Robert był z rocznika 1968, pierwszego który zyskał przewagę w mieście dla czerwono-biało-czerwonych barw. Zresztą w jego przypadku inna droga nie istniała – był synem byłego boksera RTS Jerzego Ławskiego. Również brat ojca, Czesław, bił się w ringu za Widzew.
„Wicek” wodził prym w młynie na przełomie lat 80-tych i 90-tych. Cieszył się sympatią i szacunkiem innych widzewiaków. Zawsze można było na niego liczyć w czasie wyjazdów, nawet w najmniej korzystnym położeniu. Wiosną 1991 roku był jednym z trzech widzewiaków, którzy wydali pierwszego historycznego zina w Klubie Kibica. Ich „Widzewiak” miał format A-4 i był pisany na maszynie. Ukazało się 280 egzemplarzy w cenie ówczesnych 3000 złotych.

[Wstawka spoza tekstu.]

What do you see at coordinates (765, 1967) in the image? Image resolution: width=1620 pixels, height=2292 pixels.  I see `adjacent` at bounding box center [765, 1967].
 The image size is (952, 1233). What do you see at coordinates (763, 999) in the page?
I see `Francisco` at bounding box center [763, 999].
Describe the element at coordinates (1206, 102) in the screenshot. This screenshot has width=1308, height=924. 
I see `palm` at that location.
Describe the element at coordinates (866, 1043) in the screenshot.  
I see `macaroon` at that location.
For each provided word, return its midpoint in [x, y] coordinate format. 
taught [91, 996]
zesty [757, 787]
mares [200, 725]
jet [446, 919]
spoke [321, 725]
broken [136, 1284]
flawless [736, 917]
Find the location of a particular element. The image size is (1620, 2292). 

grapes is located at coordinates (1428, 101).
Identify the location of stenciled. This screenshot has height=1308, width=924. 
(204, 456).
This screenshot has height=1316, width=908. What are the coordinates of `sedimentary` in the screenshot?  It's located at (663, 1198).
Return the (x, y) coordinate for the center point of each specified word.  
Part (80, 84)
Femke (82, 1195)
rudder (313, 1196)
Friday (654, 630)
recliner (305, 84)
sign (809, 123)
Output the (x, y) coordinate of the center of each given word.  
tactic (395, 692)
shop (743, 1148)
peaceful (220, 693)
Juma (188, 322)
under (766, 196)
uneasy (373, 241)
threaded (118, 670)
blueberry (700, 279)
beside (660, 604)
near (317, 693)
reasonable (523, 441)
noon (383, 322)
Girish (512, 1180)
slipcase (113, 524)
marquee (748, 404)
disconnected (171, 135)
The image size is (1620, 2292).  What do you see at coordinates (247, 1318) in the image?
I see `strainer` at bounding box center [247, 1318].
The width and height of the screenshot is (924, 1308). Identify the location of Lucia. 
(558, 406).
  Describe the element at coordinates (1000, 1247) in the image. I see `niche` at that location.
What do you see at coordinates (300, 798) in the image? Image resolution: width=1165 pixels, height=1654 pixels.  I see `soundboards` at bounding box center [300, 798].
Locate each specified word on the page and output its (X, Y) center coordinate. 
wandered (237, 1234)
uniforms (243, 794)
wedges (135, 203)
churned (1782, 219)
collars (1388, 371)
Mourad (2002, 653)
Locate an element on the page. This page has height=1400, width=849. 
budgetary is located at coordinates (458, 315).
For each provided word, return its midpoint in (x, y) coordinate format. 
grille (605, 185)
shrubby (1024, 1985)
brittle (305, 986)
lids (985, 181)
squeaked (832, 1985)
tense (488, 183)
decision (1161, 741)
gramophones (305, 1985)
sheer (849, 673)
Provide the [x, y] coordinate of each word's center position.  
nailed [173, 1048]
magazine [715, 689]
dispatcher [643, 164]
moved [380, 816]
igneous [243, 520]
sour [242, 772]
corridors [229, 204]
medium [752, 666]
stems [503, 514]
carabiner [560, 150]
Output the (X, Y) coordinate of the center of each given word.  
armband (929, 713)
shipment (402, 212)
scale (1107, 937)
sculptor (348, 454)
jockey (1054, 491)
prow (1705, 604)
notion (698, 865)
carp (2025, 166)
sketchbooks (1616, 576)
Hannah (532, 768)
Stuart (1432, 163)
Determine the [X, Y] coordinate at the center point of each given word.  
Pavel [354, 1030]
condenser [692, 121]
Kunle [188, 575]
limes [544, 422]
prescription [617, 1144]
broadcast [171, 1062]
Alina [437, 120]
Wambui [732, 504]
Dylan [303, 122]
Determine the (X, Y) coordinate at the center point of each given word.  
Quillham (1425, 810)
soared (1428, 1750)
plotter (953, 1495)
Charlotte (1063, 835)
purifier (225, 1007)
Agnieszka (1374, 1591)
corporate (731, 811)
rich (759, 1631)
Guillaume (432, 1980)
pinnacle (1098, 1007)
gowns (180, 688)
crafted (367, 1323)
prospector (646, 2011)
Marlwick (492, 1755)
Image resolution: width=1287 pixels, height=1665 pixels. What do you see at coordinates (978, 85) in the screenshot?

Rok później, na łamach lokalnego tygodnika piłkarskiego „1:0”, można było znaleźć frazę wypowiedzianą przez innego popularnego wówczas fana Widzewa: „Na pewno jedni z najbardziej kochający Widzew to Mucha, Ozzi, Wicek…”
I niech tak już zostanie. Żegnaj bracie!
P.S. Pogrzeb Roberta Ławskiego odbędzie się w najbliższy piątek, 16 lutego, o godzinie 13:15, na cmentarzu przy ulicy Zakładowej na Olechowie.
Mój bliska kolega..nie jedną wódka się zrobiło „Wicek na zawsze zostaniesz w naszej pamięci Kolorowe cię nie zawiedzie”
P.S
Kacheta
Do zobaczenia w sektorze „Niebo”
Mariusz niebieski.
Pamiętam…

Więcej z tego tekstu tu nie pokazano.